III. Atmosphere analysis of double-lined spectroscopic systems^⋆

¹ Instituut voor Sterrenkunde, KU Leuven, Celestijnlaan 200D, Bus 2401, 3001 Leuven, Belgium
e-mail: laurent.mahy@kuleuven.be
² Departamento de Física, Universidade do Estado do Rio Grande do Norte, Mossoró, RN, Brazil
³ Departamento de Física, Universidade Federal do Rio Grande do Norte, UFRN, CP 1641, Natal, RN 59072-970, Brazil
⁴ Argelander-Institut für Astronomie der Universität Bonn, Auf dem Hügel 71, 53121 Bonn, Germany
⁵ Astronomical Institute Anton Pannekoek, Amsterdam University, Science Park 904, 1098 XH Amsterdam, The Netherlands
⁶ Center for Astrophysics, Harvard & Smithsonian, 60 Garden Street, Cambridge, MA 02138, USA
⁷ UK Astronomy Technology Centre, Royal Observatory Edinburgh, Blackford Hill, Edinburgh EH9 3HJ, UK
⁸ Département de Physique, Université de Montréal, and Centre de Recherche en Astrophysique de Québec, CP 6128, Succ. C-V, Montréal, QC H3C 3J7, Canada
⁹ Zentrum für Astronomie der Universität Heidelberg, Astronomisches Rechen-Institut, Mönchhofstr. 12-14, 69120 Heidelberg, Germany
¹⁰ Heidelberger Institut für Theoretische Studien, Schloss-Wolfsbrunnenweg 35, 69118 Heidelberg, Germany
¹¹ Departamento de Física y Astronomía, Universidad de La Serena, Av. Cisternas 1200 Norte, La Serena, Chile
¹² School of Physical Sciences, The Open University, Walton Hall, Milton Keynes MK7 6AA, UK
¹³ Dept. of Physics and Astronomy, University of Sheffield, Hounsfield Road, Sheffield S3 7RH, UK
¹⁴ Instituto de Astrofísica de Canarias, 38205 La Laguna, Tenerife, Spain
¹⁵ ESA, European Space Astronomy Centre, Apdo. de Correos 78, 28691 Villanueva de la Cañada, Madrid, Spain
¹⁶ IAASARS, National Observatory of Athens, 15326 Penteli, Greece
¹⁷ Armagh Observatory, College Hill, Armagh BT61 9DG, UK

Received: 21 June 2019
Accepted: 3 December 2019

Abstract

Context. Accurate stellar parameters of individual objects in binary systems are essential to constrain the effects of binarity on stellar evolution. These parameters serve as a prerequisite to probing existing and future theoretical evolutionary models.

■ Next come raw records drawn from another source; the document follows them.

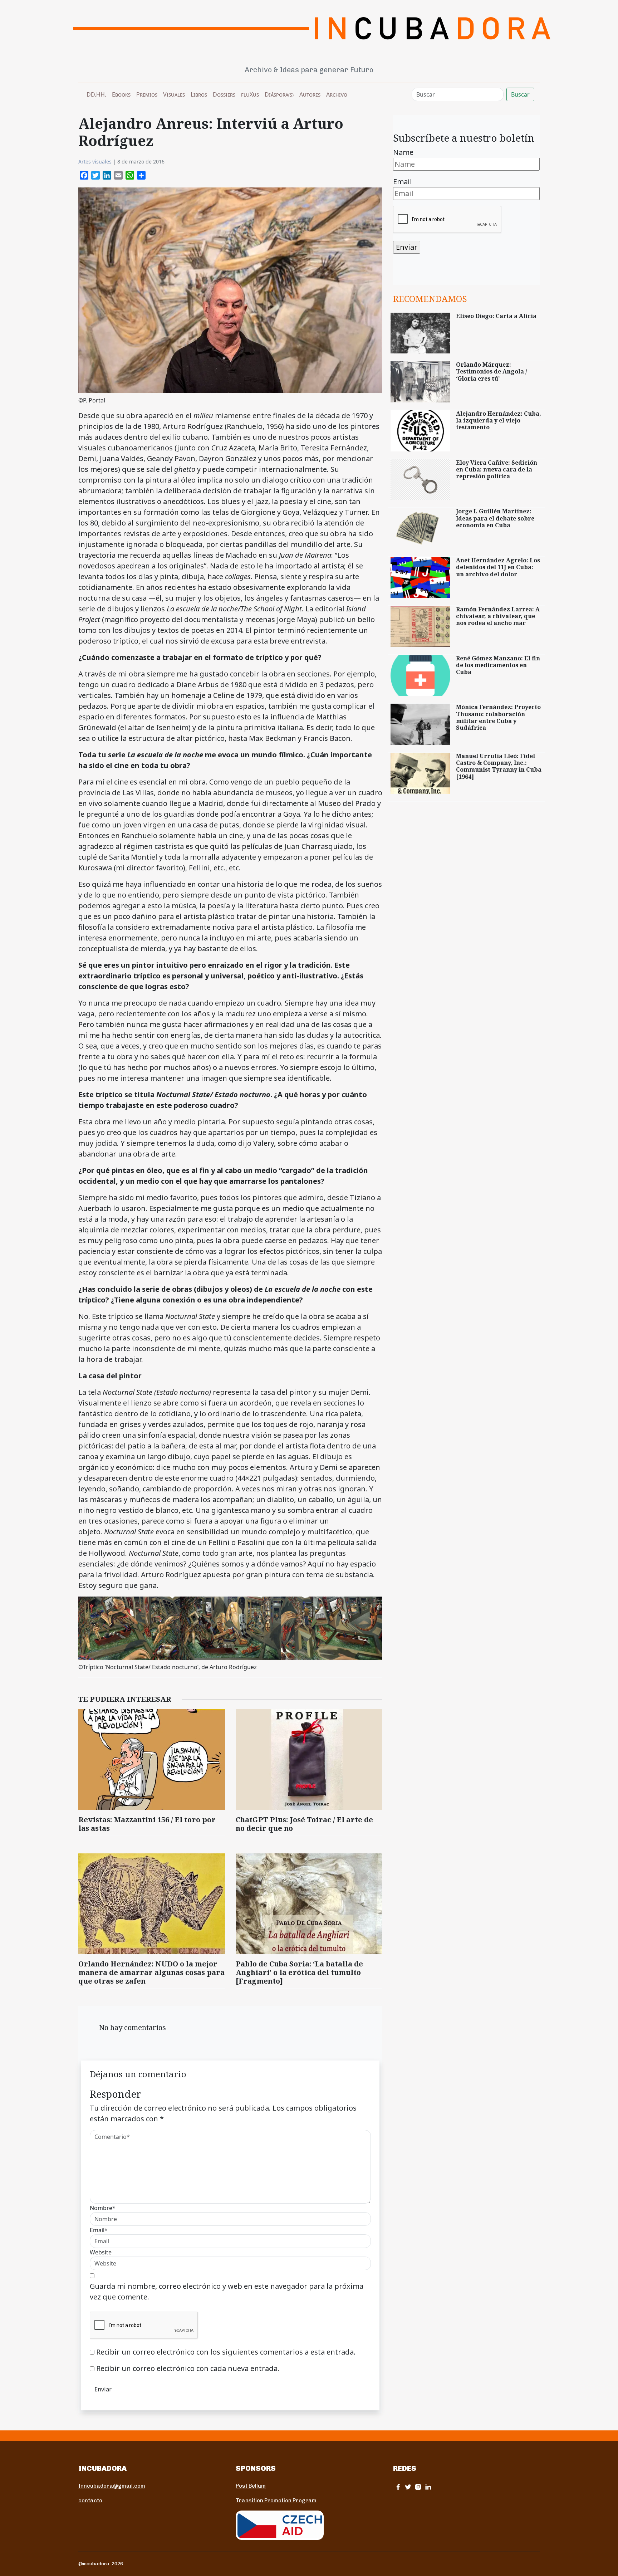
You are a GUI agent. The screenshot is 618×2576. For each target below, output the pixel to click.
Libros (199, 94)
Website (101, 2252)
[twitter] (408, 2486)
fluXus (250, 94)
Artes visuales (95, 161)
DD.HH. (96, 94)
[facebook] (398, 2486)
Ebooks (121, 94)
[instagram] (418, 2486)
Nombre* (103, 2208)
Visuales (174, 94)
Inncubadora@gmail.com (111, 2486)
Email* (99, 2230)
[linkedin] (428, 2486)
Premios (146, 94)
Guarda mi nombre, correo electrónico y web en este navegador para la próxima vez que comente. (226, 2291)
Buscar (520, 94)
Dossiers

Aims. We aim to derive the atmospheric parameters of the 31 double-lined spectroscopic binaries in the Tarantula Massive Binary Monitoring sample. This sample, composed of detached, semi-detached and contact systems with at least one of the components classified as an O-type star, is an excellent test-bed to study how binarity can impact our knowledge of the evolution of massive stars.

Methods. In the present paper, 32 epochs of FLAMES/GIRAFFE spectra are analysed by using spectral disentangling to construct the individual spectra of 62 components. We then apply the CMFGEN atmosphere code to determine their stellar parameters and their helium, carbon, and nitrogen surface abundances.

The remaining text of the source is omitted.